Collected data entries
=== Section Start ===
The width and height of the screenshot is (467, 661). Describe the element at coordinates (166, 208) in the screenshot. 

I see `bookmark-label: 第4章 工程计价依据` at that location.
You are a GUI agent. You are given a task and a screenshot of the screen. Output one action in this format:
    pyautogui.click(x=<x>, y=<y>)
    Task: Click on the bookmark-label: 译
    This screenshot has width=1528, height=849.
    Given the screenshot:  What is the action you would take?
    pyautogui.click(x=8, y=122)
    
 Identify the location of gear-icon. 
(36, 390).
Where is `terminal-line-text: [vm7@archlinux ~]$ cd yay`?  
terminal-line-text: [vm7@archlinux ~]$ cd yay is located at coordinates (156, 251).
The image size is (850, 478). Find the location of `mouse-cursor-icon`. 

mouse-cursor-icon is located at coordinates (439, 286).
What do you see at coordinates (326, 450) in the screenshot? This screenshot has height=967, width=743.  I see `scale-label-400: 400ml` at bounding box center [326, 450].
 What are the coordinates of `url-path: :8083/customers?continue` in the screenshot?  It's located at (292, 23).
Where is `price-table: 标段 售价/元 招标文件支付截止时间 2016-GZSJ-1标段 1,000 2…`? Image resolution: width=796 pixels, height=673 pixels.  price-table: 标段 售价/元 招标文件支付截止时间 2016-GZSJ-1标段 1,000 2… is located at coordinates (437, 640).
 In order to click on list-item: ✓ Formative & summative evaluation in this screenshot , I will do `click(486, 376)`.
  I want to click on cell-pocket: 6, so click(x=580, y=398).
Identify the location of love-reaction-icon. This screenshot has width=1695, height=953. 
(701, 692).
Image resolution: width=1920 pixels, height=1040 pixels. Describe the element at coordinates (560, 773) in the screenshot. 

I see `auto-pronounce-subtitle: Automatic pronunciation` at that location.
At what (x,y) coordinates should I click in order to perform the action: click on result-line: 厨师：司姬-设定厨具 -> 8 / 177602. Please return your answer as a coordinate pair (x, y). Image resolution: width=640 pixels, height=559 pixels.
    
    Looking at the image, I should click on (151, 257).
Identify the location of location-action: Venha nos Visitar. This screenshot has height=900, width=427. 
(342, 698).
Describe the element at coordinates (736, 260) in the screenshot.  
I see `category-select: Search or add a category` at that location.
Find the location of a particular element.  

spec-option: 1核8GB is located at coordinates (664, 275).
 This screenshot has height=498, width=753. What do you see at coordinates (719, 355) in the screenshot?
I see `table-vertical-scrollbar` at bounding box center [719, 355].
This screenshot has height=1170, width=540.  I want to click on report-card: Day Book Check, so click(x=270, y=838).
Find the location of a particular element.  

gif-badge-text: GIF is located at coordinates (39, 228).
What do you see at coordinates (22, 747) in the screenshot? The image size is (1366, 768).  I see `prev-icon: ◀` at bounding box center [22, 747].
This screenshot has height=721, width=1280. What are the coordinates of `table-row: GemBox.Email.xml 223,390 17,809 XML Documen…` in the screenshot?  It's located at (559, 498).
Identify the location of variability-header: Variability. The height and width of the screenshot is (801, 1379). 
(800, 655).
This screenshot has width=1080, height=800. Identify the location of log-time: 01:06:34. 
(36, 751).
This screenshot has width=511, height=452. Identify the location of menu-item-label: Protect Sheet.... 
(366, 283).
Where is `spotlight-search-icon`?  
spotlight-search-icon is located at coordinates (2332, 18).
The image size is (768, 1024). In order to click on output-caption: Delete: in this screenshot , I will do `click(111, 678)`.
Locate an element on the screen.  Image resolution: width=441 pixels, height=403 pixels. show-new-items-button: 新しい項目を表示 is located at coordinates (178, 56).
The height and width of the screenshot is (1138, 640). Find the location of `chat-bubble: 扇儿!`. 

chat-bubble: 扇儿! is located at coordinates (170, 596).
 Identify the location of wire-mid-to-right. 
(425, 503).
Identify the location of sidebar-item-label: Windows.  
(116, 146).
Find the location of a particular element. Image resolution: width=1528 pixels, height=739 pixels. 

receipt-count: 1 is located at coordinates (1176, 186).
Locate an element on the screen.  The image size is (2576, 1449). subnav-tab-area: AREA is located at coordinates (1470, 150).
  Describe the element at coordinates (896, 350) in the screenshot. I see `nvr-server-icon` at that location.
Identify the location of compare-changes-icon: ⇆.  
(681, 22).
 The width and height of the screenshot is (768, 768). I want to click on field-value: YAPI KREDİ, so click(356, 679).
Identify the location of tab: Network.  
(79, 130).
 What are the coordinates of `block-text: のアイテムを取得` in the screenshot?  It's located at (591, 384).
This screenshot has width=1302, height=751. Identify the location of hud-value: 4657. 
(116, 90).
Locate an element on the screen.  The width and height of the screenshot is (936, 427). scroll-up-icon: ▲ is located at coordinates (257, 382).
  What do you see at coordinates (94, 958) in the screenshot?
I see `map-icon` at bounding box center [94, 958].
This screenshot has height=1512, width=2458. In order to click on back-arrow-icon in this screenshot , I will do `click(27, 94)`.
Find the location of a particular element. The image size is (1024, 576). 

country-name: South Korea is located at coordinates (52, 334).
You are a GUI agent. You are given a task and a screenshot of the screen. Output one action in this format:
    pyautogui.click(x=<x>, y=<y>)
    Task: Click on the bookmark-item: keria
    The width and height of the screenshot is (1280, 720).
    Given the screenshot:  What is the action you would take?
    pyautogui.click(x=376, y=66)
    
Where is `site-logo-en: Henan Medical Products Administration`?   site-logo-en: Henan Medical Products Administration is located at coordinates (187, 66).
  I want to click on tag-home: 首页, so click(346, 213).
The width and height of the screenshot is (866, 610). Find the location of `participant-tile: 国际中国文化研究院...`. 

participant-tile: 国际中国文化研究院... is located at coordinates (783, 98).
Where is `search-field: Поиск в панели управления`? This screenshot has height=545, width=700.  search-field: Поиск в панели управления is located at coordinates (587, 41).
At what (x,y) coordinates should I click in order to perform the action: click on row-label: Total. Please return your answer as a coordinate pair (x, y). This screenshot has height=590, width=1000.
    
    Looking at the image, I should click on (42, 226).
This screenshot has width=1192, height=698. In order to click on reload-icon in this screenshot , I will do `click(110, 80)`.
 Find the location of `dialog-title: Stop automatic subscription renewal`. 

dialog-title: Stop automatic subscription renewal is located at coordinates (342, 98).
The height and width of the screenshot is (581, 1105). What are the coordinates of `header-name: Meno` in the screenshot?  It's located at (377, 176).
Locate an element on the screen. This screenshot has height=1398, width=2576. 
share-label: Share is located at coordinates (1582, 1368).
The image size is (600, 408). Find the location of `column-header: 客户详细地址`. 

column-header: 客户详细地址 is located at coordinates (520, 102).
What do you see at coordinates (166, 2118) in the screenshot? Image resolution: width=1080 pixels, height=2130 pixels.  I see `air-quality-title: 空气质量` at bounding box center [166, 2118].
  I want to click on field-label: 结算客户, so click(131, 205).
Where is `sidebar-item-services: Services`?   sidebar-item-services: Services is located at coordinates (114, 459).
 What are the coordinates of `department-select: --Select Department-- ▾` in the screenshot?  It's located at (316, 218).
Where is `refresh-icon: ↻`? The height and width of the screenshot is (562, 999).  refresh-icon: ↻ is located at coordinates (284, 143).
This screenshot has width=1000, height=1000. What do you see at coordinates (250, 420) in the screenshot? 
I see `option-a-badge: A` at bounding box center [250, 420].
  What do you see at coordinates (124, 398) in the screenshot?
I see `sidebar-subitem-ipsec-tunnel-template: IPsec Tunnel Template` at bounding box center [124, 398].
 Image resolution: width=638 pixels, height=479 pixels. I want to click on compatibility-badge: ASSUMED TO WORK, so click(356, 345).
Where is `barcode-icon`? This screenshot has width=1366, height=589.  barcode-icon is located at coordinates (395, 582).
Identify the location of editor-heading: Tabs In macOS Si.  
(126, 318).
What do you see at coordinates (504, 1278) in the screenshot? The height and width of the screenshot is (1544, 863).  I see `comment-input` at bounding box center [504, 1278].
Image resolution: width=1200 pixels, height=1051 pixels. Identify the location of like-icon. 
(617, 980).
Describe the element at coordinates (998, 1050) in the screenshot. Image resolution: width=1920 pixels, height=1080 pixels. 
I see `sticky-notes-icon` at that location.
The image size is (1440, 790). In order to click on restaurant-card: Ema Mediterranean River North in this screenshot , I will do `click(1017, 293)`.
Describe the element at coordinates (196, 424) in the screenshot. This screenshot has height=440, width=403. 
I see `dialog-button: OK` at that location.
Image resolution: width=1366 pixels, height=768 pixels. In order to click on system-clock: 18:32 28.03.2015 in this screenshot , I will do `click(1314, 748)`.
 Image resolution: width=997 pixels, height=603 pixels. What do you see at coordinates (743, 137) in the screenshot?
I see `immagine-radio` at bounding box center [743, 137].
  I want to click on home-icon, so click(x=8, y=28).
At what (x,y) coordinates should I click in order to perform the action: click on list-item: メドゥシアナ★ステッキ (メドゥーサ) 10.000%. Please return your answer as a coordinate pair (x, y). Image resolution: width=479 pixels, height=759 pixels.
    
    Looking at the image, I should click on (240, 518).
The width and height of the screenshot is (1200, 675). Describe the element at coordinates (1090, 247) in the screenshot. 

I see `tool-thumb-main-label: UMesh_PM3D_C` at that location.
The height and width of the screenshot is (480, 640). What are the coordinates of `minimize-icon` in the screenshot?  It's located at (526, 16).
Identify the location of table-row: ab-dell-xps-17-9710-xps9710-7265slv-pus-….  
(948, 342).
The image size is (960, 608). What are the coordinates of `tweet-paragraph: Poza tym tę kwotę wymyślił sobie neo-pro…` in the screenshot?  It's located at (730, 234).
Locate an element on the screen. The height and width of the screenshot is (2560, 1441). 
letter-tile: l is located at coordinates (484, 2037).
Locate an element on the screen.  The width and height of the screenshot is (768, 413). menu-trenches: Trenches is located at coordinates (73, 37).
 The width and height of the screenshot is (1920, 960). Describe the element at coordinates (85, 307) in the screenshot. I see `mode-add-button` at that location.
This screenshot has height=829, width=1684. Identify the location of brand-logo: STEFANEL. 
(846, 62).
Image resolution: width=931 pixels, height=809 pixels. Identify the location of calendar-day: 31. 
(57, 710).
=== Section End ===
Directive ::
Rewrite the part of the listing that opens with the line containing "Describe the element at coordinates (998, 1050)" and closes with the line containing "The image size is (960, 608).", replacing "Describe the element" with "Name the element" and leaving everything else unchanged.

Exercise answer ::
Name the element at coordinates (998, 1050) in the screenshot. Image resolution: width=1920 pixels, height=1080 pixels. 
I see `sticky-notes-icon` at that location.
The image size is (1440, 790). In order to click on restaurant-card: Ema Mediterranean River North in this screenshot , I will do `click(1017, 293)`.
Name the element at coordinates (196, 424) in the screenshot. This screenshot has height=440, width=403. 
I see `dialog-button: OK` at that location.
Image resolution: width=1366 pixels, height=768 pixels. In order to click on system-clock: 18:32 28.03.2015 in this screenshot , I will do `click(1314, 748)`.
 Image resolution: width=997 pixels, height=603 pixels. What do you see at coordinates (743, 137) in the screenshot?
I see `immagine-radio` at bounding box center [743, 137].
  I want to click on home-icon, so click(x=8, y=28).
At what (x,y) coordinates should I click in order to perform the action: click on list-item: メドゥシアナ★ステッキ (メドゥーサ) 10.000%. Please return your answer as a coordinate pair (x, y). Image resolution: width=479 pixels, height=759 pixels.
    
    Looking at the image, I should click on (240, 518).
The width and height of the screenshot is (1200, 675). Name the element at coordinates (1090, 247) in the screenshot. 

I see `tool-thumb-main-label: UMesh_PM3D_C` at that location.
The height and width of the screenshot is (480, 640). What are the coordinates of `minimize-icon` in the screenshot?  It's located at (526, 16).
Identify the location of table-row: ab-dell-xps-17-9710-xps9710-7265slv-pus-….  
(948, 342).
The image size is (960, 608). What are the coordinates of `tweet-paragraph: Poza tym tę kwotę wymyślił sobie neo-pro…` in the screenshot?  It's located at (730, 234).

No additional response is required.